19      Il y a lieu de considérer que, en fournissant ces explications, la requérante invoque l’existence d’un cas fortuit ou de force majeure faisant obstacle à toute déchéance tirée de l’expiration du délai de recours en application de l’article 45, second alinéa, du statut de la Cour de justice de l’Union européenne, applicable à la procédure devant le Tribunal en vertu de l’article 53 dudit statut.

20      Il convient de rappeler que les notions de force majeure et de cas fortuit, au sens de l’article 45 du statut de la Cour, comportent, outre un élément objectif relatif aux circonstances anormales et étrangères à l’intéressé, un élément subjectif tenant à l’obligation, pour l’intéressé, de se prémunir contre les conséquences de l’événement anormal en prenant des mesures appropriées sans consentir des sacrifices excessifs. En particulier, l’intéressé doit surveiller soigneusement le déroulement de la procédure et, notamment, faire preuve de diligence afin de respecter les délais prévus (voir arrêt de la Cour du 22 septembre 2011, Bell & Ross/OHMI, C‑426/10 P, non encore publié au Recueil, point 48, et la jurisprudence citée). À cet égard, la préparation, la surveillance et la vérification des pièces de procédure à déposer au greffe relèvent de la responsabilité de son représentant (arrêt Bell & Ross/OHMI, précité, point 50).
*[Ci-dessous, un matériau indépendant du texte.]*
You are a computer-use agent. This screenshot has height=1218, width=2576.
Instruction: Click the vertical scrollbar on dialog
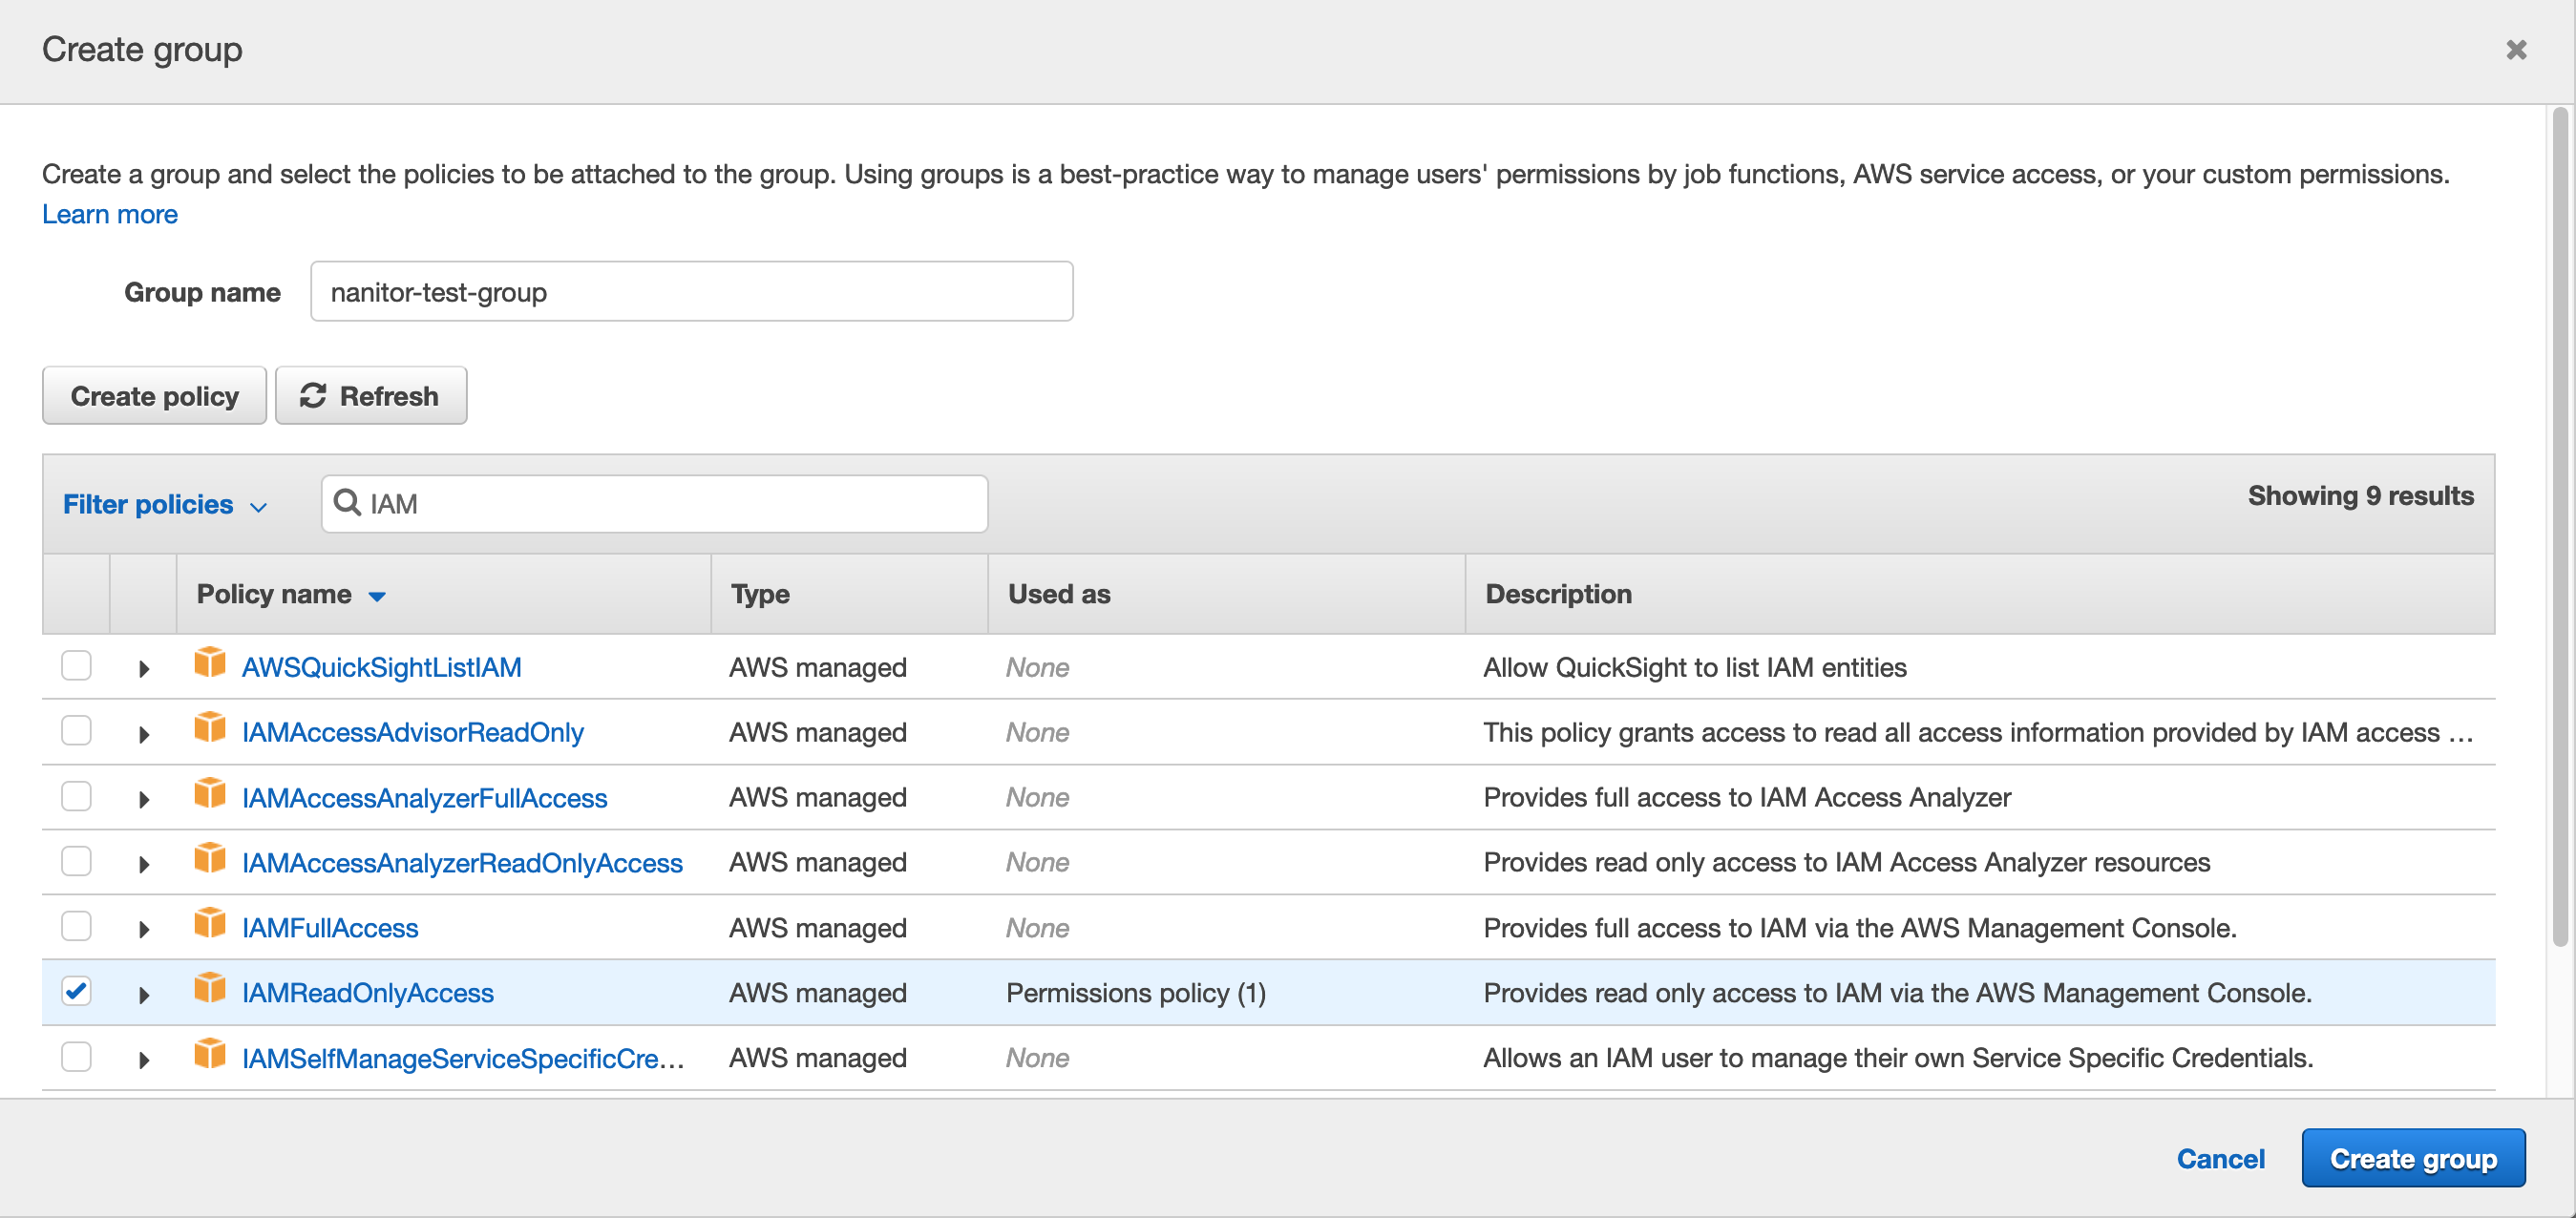click(x=2559, y=526)
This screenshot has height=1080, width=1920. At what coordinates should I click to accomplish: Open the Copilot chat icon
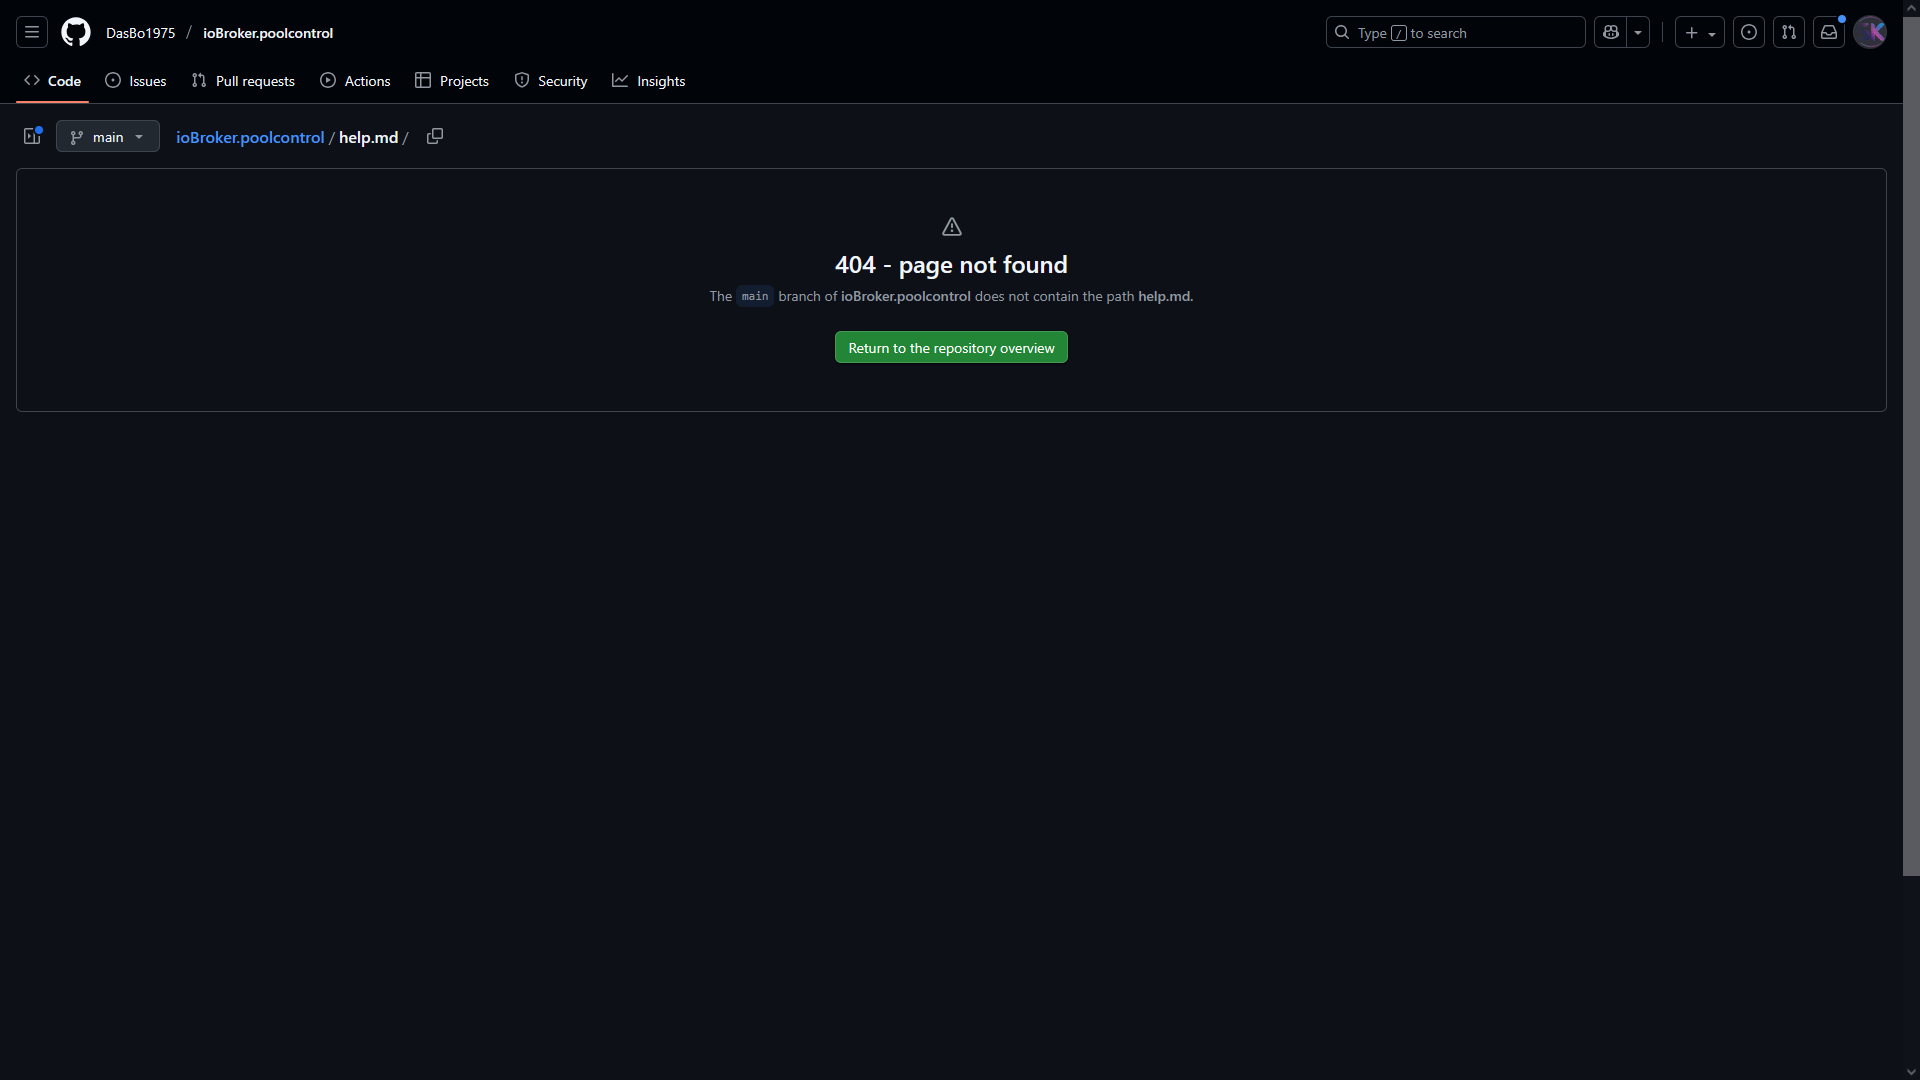coord(1610,33)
21      En l’espèce, il y a lieu de relever que la requérante invoque en termes vagues l’existence, en Grèce, de perturbations dans le domaine des transports et des expéditions ainsi que de risques de retard découlant de ces perturbations. Elle ne précise ni la nature de ces perturbations ni leur intensité, de sorte que l’étendue, voire l’existence même, des risques de retard qu’elle invoque ne peut être ni vérifiée ni appréciée.

22      De plus, la requérante s’est bornée à indiquer que la requête parvenue au greffe du Tribunal par télécopie et par courrier électronique le 21 juin 2011, notamment la page comportant la signature, avait « souffert du voyage », sans mentionner les causes de la détérioration de ce document ni décrire l’état dans lequel celui-ci se trouvait une fois parvenu à destination. En outre, elle n’a pas précisé les raisons pour lesquelles il était impossible de déposer, en l’état, l’original signé dudit document au greffe du Tribunal et nécessaire de réimprimer la page de ce document sur laquelle la signature avait été apposée, afin que le document en question soit à nouveau signé.
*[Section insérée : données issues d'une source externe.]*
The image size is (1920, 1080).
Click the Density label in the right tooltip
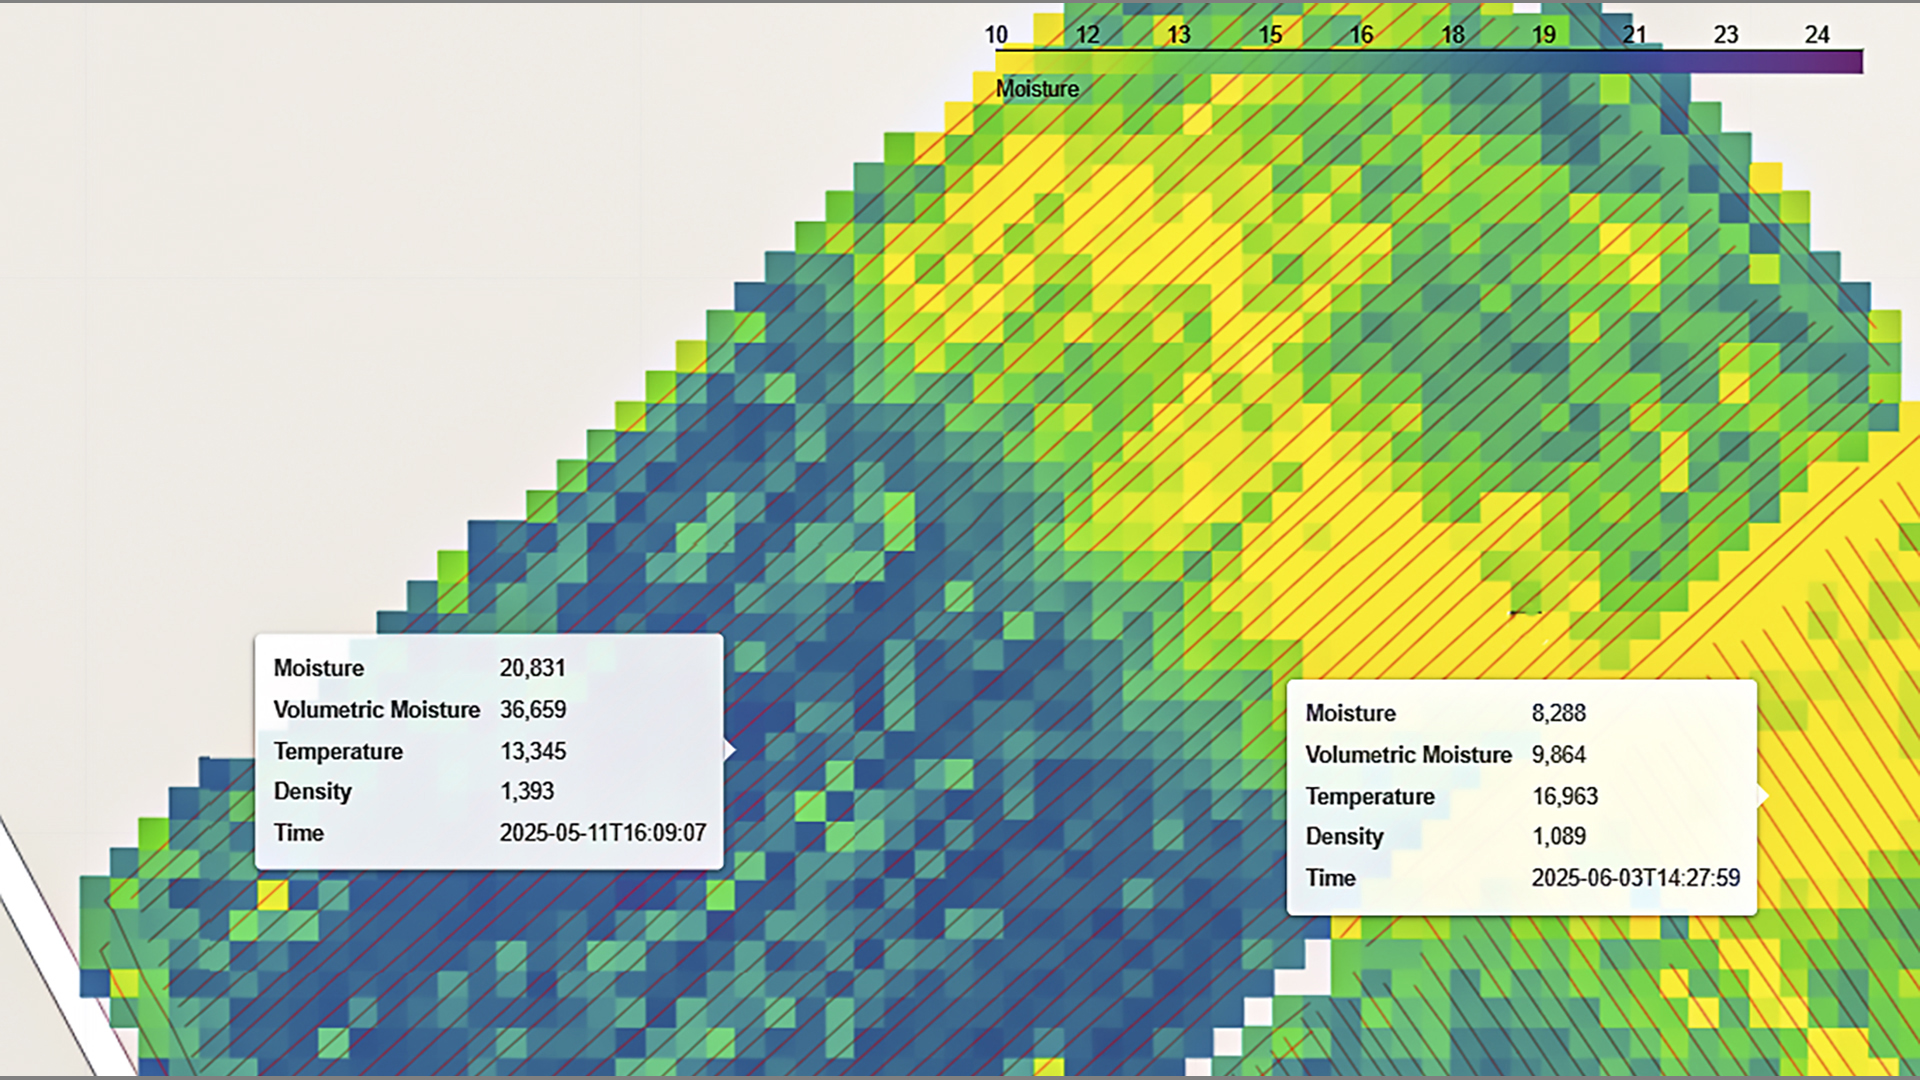tap(1344, 837)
23      Au demeurant, il appartenait à la requérante, à qui il incombait de se prémunir, le cas échéant, contre les conséquences d’un événement anormal en prenant des mesures appropriées, d’avoir recours à toute méthode permettant, sans imposer de sacrifices excessifs, d’éviter la détérioration de l’original signé de la requête parvenue au greffe du Tribunal par télécopie et par courriel électronique le 21 juin 2011 durant le transport dudit document depuis le siège de l’ENISA à Héraklion (Grèce) vers le cabinet de son conseil à Bruxelles (Belgique). Or, il ne ressort pas du dossier que la requérante a eu recours à de telles mesures.
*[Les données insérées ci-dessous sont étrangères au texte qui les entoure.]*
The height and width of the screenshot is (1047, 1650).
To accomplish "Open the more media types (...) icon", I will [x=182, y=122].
24      Il s’ensuit que la requérante n’a pas établi l’existence d’un cas fortuit ou de force majeure au sens de l’article 45 du statut de la Cour.

25      Il résulte de l’ensemble des considérations qui précèdent que le recours doit être rejeté comme manifestement irrecevable.

 Sur les dépens

26      La présente ordonnance ayant été adoptée avant la notification de la requête à la partie défenderesse et avant que celle-ci n’ait pu exposer des dépens, il suffit de décider que la requérante supportera ses propres dépens, conformément à l’article 87, paragraphe 1, du règlement de procédure.

Par ces motifs,

LE TRIBUNAL (huitième chambre)

ordonne :

1)      Le recours est rejeté.

2)      L’Agence européenne chargée de la sécurité des réseaux et de l’information (ENISA) supportera ses propres dépens.

Fait à Luxembourg, le 29 novembre 2011.

Le greffier

 

       Le président

E. Coulon

 

       L. Truchot


* Langue de procédure : le français.